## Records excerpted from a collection
┌──
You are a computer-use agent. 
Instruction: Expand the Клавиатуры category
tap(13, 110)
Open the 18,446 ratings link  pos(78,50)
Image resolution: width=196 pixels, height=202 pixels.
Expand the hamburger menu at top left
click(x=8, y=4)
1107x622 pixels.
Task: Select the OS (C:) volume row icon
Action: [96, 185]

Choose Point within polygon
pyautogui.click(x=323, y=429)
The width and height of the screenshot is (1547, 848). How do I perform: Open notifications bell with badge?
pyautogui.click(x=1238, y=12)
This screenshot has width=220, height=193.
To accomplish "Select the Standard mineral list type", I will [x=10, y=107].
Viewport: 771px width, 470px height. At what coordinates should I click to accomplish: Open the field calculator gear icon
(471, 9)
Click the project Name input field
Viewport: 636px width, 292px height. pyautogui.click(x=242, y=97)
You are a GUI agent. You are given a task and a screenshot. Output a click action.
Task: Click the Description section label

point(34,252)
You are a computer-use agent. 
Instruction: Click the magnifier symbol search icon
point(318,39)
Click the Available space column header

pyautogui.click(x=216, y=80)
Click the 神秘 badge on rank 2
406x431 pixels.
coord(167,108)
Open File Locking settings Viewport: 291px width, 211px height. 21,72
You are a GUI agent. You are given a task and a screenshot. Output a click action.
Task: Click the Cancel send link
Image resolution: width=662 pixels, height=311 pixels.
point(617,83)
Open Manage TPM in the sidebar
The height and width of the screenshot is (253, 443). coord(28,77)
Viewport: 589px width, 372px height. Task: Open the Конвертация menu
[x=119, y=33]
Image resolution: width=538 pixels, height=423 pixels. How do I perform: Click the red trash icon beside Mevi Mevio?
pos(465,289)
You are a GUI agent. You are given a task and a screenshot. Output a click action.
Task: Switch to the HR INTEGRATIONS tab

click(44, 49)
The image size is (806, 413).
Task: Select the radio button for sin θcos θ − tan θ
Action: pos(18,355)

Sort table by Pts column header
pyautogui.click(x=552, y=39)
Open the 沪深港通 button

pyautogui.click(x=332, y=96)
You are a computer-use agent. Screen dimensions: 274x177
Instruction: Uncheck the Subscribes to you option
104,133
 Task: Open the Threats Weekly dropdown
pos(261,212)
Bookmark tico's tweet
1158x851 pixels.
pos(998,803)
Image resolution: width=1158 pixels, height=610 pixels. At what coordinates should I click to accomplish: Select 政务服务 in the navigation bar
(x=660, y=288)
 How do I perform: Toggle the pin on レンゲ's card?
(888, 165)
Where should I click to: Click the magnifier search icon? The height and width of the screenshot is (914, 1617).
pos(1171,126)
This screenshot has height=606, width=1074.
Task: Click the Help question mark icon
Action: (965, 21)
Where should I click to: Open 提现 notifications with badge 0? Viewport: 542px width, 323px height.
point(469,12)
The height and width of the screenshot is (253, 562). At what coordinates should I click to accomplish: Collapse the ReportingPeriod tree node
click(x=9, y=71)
└──
Print the line containing "Sort table by Pts column header" and every line after it to the end of the records above, exactly as written, and nothing else.

## Reply
Sort table by Pts column header
pyautogui.click(x=552, y=39)
Open the 沪深港通 button

pyautogui.click(x=332, y=96)
You are a computer-use agent. Screen dimensions: 274x177
Instruction: Uncheck the Subscribes to you option
104,133
 Task: Open the Threats Weekly dropdown
pos(261,212)
Bookmark tico's tweet
1158x851 pixels.
pos(998,803)
Image resolution: width=1158 pixels, height=610 pixels. At what coordinates should I click to accomplish: Select 政务服务 in the navigation bar
(x=660, y=288)
 How do I perform: Toggle the pin on レンゲ's card?
(888, 165)
Where should I click to: Click the magnifier search icon? The height and width of the screenshot is (914, 1617).
pos(1171,126)
This screenshot has height=606, width=1074.
Task: Click the Help question mark icon
Action: (965, 21)
Where should I click to: Open 提现 notifications with badge 0? Viewport: 542px width, 323px height.
point(469,12)
The height and width of the screenshot is (253, 562). At what coordinates should I click to accomplish: Collapse the ReportingPeriod tree node
click(x=9, y=71)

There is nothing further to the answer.